▶ [Instructions to follow]
Rewrite every line of the records below as a numbered list, skipping any blank lines and omitting the pictures.

────────

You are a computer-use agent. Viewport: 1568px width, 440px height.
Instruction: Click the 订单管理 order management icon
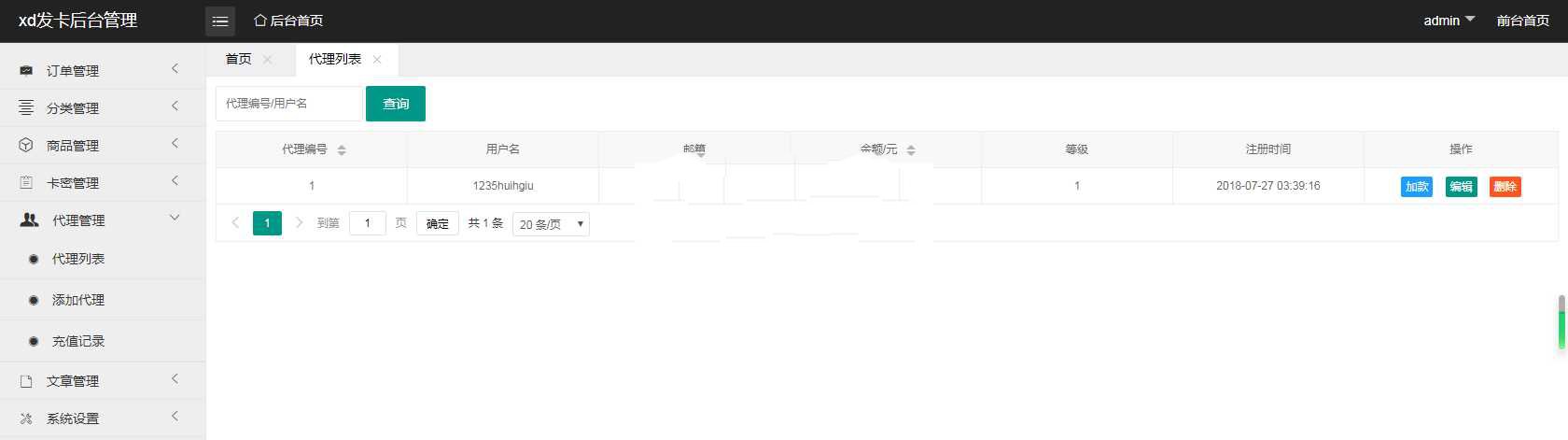tap(26, 71)
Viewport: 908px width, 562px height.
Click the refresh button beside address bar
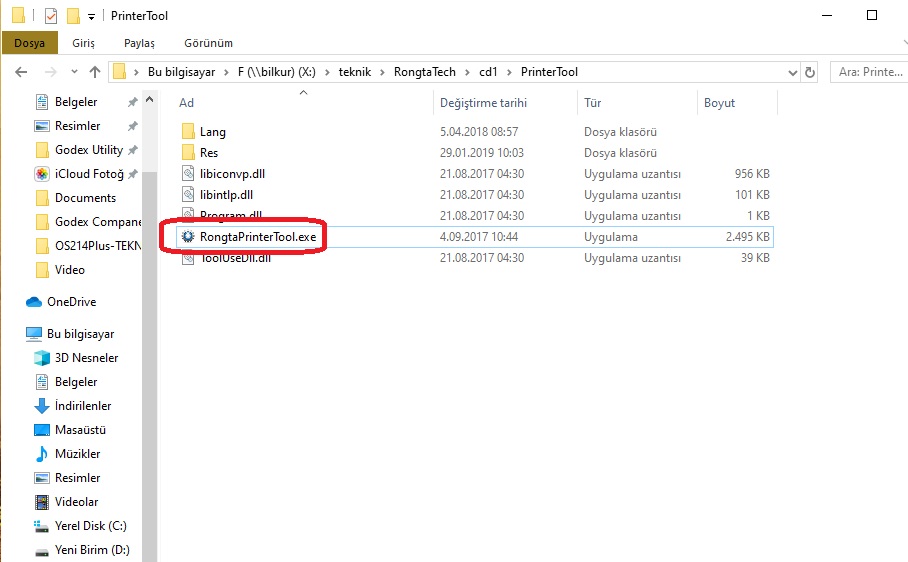point(810,72)
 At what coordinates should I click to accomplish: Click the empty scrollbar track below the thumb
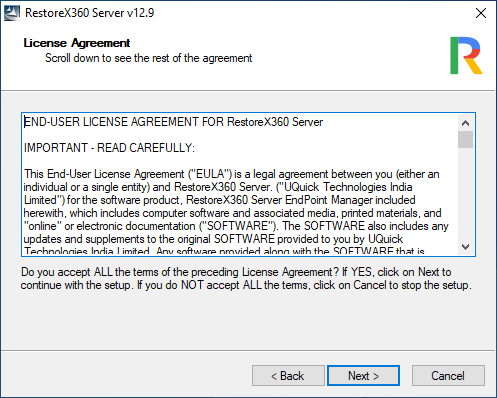465,193
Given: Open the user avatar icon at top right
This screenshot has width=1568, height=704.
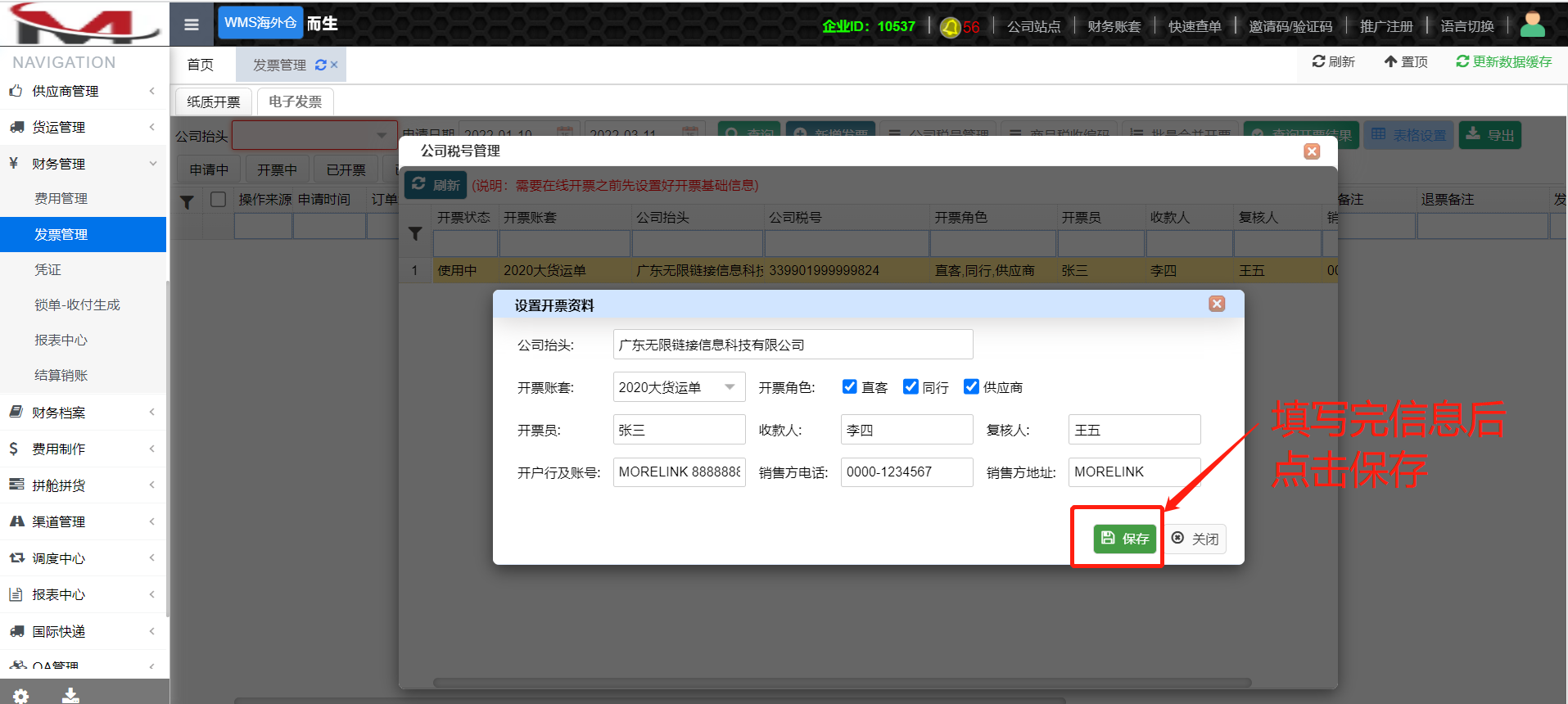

────────

▶ [Correct result]
1. You are a computer-use agent. Viewport: 1568px width, 440px height.
2. Instruction: Click the 订单管理 order management icon
3. tap(26, 71)
4. Viewport: 908px width, 562px height.
5. Click the refresh button beside address bar
6. point(810,72)
7.  At what coordinates should I click to accomplish: Click the empty scrollbar track below the thumb
8. 465,193
9. Given: Open the user avatar icon at top right
10. This screenshot has width=1568, height=704.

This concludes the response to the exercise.